Handwriting "Synthesis"
Dan Morris, 2002
dmorris@cs.stanford.edu

The last time I had to write something by hand, I realized how incredibly
tedious it is to actually write things by hand.  It really takes like hours
and hours to write just a couple pages.  I wrote these scripts with that in
mind.

Generating arbitrary handwriting was too hard for me, nor would it have
solved the problem of having my computer make something that looked like my
handwriting.  Having the computer look at a sample of my handwriting and
automatically figure out how I make each of the letters of the alphabet would
be ideal, but is also a hard problem.  So this set of scripts represents a
compromise.

Basically you scan an example of your handwriting, then manually define
important points on a few examples of each letter.  The Matlab scripts in
this package can then take the examples and put them together in a slightly
randomized fashion to 'write' a given piece of text.  The script randomly
chooses one of the samples of 'e' that you defined each time it encounters
an 'e', for example.  It also randomly varies the spacing between letters and
lines of text, and automatically generates line breaks at appropriate points.

Then you can print it out and - especially if you print on an inkjet printer
instead of a laster printer, or tell your printer to use too much ink by telling
it the paper is really heavy - you'll get something that looks convincingly like
your handwriting.  You may also want to play with it in photoshop or something
to blur it a little, smudge it a little, add some noise, etc., especially if
you're going to print on a laser jet.

The process I'm about to describe is how you turn that image into an
'alphabet' that can be used to generate arbitrary text in your 'handwriting'.
An example of the whole process (except the scanning) is in
'demo_whole_process.m', a tiny script that shows you what you need to do to
make an alphabet and generate some handwriting.  It should be _almost_
self-explanatory; you probably don't even need to read the rest of this file.

Oh, also, anyone in the Stanford community might notice that the provided 
image is in fact a "Stanford Fund" letter.  For those outside of Stanford,
this is a painful handwriting ritual that student groups go through to get
funding from the University.  It's _horrible_.  It was clearly what inspired
this project, but - I say this to avoid getting the student groups I've
been a part of into any trouble - this project (at the time I'm posting it
on the web) has never been used for TSF.  I expect that it will work for that
purpose, however, should anyone want to know.
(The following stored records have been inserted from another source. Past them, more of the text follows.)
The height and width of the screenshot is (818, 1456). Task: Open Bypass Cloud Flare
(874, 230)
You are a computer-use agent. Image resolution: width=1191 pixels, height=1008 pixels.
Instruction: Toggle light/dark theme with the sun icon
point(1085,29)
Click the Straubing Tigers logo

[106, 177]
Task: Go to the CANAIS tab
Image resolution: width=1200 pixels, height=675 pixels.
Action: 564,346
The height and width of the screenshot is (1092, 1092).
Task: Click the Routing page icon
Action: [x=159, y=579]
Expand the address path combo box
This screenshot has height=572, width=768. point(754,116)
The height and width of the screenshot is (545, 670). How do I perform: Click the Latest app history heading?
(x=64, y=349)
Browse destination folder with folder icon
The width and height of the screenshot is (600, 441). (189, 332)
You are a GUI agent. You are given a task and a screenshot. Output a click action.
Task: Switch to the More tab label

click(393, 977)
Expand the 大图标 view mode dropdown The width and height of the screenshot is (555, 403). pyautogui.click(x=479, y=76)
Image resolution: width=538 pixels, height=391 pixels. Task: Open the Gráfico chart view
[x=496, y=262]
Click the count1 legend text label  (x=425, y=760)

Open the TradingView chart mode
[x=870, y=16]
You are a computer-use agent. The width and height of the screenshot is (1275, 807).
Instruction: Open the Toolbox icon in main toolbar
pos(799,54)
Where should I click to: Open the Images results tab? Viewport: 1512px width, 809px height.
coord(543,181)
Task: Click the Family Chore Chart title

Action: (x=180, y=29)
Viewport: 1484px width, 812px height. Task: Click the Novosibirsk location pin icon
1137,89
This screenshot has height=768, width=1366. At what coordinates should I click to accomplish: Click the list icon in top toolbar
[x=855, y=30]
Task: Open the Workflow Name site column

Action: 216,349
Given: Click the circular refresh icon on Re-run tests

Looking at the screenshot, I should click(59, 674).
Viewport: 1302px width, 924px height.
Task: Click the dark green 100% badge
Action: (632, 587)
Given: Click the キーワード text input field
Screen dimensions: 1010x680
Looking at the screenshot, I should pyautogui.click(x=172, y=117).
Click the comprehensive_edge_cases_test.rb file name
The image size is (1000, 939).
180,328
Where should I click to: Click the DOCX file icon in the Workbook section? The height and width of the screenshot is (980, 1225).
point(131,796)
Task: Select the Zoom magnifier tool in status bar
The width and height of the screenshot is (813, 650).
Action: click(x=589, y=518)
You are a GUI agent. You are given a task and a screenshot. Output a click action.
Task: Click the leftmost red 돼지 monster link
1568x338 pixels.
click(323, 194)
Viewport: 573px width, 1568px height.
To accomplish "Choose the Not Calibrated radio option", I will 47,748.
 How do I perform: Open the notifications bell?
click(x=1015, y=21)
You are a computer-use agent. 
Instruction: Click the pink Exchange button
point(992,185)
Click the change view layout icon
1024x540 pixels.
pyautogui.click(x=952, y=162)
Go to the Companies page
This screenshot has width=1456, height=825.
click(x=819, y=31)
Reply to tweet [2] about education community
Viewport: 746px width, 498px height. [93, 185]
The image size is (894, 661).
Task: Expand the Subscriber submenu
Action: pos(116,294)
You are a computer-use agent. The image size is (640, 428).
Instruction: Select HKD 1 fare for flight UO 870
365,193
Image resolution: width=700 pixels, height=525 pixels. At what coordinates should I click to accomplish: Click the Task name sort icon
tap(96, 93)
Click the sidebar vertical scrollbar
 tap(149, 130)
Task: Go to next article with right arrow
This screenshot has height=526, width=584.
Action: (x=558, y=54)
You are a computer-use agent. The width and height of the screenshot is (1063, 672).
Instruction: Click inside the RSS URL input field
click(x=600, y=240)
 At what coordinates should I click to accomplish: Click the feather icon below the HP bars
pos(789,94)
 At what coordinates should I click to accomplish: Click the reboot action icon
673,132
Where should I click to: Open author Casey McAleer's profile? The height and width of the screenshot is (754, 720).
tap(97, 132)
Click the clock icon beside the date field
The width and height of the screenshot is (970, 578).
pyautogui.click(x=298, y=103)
Also, another approach to solving the 'TSF problem' is to write two copies of
each letter (instead of 8), scan them at high res, do a quick cleanup in photoshop,
print them each 3 times on an inkjet printer (now I have 8 copies of the letter),
and arrange them in the pile so that identical copies aren't right next to each 
other.  This is another compromise that I expect would work fine for solving the
'TSF' problem.

---

You scan in a sample of your handwriting, which should be on plain white
paper.  The enclosed bitmap file is an example of what the script expects.
The quality of the scan doesn't matter, since only you will actually be
looking at the graphic representation of the letters.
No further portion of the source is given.